What is being asked.
Locate each line of the data containing the string "menu" and copy those lines.

Records for processing.

····················

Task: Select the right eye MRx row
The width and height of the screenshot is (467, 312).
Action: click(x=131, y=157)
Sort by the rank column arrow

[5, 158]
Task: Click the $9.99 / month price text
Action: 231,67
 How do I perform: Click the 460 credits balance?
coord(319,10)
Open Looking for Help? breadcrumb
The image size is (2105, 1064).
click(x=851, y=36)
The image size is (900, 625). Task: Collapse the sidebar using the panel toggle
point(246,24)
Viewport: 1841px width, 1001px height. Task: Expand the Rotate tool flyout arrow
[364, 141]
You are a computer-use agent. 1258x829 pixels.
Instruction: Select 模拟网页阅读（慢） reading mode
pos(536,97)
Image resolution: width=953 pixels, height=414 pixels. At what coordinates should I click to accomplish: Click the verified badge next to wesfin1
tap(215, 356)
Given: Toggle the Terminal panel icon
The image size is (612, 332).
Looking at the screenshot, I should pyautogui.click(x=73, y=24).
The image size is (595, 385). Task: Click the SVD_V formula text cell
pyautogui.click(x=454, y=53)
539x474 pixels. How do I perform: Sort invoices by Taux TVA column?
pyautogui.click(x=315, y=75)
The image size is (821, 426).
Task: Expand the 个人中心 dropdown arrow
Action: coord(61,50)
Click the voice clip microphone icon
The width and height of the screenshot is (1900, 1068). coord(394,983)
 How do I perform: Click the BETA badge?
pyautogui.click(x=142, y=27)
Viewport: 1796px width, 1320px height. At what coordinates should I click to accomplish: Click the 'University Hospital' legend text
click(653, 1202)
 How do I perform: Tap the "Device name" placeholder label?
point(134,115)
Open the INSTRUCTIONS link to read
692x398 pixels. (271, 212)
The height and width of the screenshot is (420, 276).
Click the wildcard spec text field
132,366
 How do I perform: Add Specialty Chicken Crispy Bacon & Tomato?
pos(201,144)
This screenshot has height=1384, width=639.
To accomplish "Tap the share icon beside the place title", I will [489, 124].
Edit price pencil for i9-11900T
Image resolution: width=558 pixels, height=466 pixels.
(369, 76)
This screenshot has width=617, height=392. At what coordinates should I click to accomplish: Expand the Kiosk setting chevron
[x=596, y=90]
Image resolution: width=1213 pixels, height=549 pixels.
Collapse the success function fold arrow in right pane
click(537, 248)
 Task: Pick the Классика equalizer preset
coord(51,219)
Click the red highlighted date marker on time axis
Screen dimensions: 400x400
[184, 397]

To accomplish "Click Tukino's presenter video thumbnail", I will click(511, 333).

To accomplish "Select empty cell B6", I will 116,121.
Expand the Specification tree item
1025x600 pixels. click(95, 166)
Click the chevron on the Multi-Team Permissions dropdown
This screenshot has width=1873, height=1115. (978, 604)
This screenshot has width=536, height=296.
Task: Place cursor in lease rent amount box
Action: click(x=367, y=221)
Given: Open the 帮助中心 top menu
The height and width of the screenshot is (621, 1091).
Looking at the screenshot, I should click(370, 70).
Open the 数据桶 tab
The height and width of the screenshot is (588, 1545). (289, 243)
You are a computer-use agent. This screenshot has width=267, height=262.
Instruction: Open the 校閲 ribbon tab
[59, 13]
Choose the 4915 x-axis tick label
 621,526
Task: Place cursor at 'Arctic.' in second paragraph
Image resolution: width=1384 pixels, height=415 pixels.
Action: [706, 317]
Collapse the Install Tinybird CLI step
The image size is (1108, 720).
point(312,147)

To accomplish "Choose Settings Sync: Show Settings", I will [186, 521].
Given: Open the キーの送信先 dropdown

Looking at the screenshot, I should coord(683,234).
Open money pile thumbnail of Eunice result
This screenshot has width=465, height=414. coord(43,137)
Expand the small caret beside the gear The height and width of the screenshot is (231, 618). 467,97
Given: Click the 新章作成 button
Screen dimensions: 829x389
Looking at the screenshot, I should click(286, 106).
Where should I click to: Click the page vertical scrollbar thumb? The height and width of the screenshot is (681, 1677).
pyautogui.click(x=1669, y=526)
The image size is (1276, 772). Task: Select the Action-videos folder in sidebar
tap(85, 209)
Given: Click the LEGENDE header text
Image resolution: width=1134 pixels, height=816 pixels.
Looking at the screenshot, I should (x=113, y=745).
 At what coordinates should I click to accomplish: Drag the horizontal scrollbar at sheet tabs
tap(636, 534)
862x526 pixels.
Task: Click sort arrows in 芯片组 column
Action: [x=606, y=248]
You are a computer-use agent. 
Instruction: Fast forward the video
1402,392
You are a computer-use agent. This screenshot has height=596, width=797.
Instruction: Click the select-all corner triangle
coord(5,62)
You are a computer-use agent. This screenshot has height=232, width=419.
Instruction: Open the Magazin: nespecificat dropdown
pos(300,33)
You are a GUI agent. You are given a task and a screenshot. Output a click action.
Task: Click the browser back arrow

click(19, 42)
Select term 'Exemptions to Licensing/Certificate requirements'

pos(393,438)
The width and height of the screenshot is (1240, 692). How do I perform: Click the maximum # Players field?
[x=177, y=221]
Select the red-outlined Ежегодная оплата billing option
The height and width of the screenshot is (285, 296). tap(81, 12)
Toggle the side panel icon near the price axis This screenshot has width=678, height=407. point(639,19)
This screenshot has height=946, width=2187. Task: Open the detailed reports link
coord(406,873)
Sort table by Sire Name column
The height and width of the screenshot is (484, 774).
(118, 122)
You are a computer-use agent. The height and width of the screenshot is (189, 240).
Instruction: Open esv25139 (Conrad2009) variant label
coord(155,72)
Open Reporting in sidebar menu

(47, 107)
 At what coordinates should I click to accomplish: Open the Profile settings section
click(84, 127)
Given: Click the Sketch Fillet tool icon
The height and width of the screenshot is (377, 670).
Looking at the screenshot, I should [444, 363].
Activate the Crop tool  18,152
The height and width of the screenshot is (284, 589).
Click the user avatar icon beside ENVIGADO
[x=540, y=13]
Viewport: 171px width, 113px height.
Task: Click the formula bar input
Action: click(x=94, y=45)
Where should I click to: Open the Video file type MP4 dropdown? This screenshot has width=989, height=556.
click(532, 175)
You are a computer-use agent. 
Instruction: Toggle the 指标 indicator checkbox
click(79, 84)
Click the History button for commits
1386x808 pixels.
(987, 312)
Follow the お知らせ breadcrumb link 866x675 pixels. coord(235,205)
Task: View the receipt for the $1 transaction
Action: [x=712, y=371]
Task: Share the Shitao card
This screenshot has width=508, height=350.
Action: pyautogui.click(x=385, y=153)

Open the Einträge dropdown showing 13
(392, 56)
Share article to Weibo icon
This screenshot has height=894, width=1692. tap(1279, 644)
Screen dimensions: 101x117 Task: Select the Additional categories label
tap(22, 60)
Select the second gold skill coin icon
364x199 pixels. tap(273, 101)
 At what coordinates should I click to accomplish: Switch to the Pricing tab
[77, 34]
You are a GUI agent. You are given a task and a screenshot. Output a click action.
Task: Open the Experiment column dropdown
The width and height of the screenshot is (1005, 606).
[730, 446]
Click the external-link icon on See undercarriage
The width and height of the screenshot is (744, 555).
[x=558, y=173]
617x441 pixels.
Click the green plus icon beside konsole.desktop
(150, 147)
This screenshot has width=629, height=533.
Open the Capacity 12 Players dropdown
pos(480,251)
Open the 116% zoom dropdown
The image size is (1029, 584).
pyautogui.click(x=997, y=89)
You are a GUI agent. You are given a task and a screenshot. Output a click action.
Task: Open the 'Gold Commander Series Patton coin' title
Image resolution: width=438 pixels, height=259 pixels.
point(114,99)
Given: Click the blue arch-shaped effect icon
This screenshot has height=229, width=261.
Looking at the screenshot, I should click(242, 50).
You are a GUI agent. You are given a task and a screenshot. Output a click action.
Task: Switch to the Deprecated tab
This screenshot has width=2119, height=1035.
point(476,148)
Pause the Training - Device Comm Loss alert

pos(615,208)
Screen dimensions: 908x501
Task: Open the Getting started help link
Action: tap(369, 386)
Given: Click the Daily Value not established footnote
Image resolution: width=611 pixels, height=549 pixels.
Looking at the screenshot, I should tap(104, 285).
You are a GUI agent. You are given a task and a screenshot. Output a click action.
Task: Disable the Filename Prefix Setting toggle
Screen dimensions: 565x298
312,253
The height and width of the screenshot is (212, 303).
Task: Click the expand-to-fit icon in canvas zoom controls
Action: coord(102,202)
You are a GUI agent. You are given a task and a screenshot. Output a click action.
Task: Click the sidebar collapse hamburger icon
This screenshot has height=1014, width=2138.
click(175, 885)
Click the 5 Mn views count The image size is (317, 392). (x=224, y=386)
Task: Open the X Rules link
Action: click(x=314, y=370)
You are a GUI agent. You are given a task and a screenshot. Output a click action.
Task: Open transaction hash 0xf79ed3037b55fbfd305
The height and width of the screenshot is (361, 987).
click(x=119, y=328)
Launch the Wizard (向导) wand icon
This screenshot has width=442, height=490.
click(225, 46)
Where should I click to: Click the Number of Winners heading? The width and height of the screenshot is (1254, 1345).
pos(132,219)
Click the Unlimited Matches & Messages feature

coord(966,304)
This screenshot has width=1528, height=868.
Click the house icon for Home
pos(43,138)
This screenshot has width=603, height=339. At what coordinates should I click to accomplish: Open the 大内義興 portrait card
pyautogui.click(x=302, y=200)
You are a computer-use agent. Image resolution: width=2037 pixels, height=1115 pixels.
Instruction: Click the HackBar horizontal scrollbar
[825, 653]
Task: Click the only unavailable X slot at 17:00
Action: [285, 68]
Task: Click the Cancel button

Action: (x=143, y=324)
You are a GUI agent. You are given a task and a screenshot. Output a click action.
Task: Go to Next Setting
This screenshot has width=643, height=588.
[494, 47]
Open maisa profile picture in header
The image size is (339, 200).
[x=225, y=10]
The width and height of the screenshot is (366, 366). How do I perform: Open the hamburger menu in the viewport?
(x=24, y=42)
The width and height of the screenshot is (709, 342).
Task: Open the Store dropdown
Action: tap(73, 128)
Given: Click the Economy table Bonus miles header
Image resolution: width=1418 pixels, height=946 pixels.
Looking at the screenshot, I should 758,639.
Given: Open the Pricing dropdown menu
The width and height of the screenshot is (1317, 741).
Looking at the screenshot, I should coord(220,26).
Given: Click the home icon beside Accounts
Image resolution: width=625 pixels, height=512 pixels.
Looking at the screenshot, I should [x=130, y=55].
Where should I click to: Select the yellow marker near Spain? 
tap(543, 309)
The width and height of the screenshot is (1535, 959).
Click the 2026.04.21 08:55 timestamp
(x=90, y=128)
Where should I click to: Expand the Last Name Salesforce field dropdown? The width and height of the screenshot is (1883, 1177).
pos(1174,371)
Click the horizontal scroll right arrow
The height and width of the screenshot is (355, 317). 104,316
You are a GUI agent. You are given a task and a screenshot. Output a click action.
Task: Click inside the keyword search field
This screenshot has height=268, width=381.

····················

Final answer.
Given: Open the 帮助中心 top menu
Open Reporting in sidebar menu
The width and height of the screenshot is (366, 366). How do I perform: Open the hamburger menu in the viewport?
Given: Open the Pricing dropdown menu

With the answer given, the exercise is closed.